— WORK REQUEST —
Some lines hold the string "marker". Copy all of them from the material that follows.

** RAW DATA follows **

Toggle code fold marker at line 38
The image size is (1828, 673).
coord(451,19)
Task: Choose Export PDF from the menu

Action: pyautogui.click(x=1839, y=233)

** End of RAW DATA **
** RAW DATA follows **

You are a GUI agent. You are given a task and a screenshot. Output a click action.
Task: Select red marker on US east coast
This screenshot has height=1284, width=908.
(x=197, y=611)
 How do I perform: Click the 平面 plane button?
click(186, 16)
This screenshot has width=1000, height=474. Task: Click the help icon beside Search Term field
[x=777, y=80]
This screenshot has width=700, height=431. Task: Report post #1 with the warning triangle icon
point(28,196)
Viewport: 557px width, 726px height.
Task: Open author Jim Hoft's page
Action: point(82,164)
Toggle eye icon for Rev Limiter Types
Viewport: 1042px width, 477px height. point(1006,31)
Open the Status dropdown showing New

** End of RAW DATA **

— EXERCISE RESULT —
Toggle code fold marker at line 38
Task: Select red marker on US east coast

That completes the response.